By infiltrating existing institutions, Big Tobacco was able to spread its message through them. In some cases, this involved borrowing the credibility and authority of such places. Or at the very least Big Tobacco would aim to slow down institutions from taking harsher positions against them.

Let’s start with the American Medical Association (AMA). As we’ve already seen, Big Tobacco advertised heavily within the Journal of the American Medical Association (JAMA). Yes, the advertisements were there to influence the doctors and scientists that read the journal. But even more important was to establish the financial relationship between Big Tobacco and the AMA. This wasn’t just about advertising but gaining influence over editorial content.

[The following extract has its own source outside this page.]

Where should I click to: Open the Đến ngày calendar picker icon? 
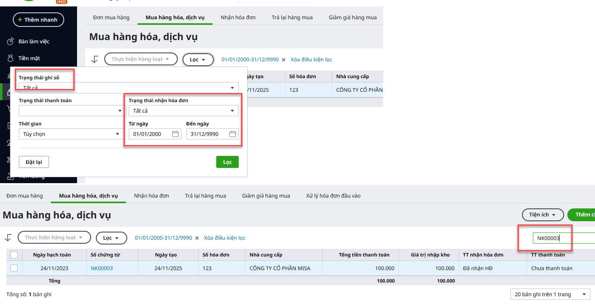[x=232, y=134]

Morris Fishbein singlehandedly led the AMA for many years. Robert N. Proctor, professor at Stanford, wrote about such connections. “Dr Morris Fishbein of Chicago was another prominent defender of the industry. As iron‐fisted editor of JAMA, Fishbein helped stave off efforts to have the journal refuse tobacco ads and, in the mid 1950s, received about $100000 from Lorillard to write industry‐friendly articles on smoking and health. Fishbein also helped place ads for Kent cigarettes in medical magazines…the man should also be remembered as author of a 1954 review of tobacco and health hazards, contracted by Doubleday with financial backing from Lorillard. The makers of Kent cigarettes—with its ‘micronite’ asbestos filter—paid Fishbein tens of thousands of dollars to write [a] book.”

It was this cozy relationship that eventually forced Fishbein out. “Fishbein was actually booted from his position as JAMA editor a year after his editorial, partly for his refusal to limit cigarette ads in the pages of JAMA…In 1953 JAMA’s new editors announced that they would no longer publish tobacco ads of any kind, by which time Fishbein was receiving tens of thousands of dollars per year to front for the industry.”

Through the revolving door Fishbein went. In the 60’s and 70’s he continued to work for Lorillard.  

That shows what one man, holding sway over one large institution can do. And even though they stopped advertising, that doesn’t mean the AMA came out strong against tobacco. Even as late at 1965, one year after the Surgeon General’s report, the AMA resisted taking a position against smoking.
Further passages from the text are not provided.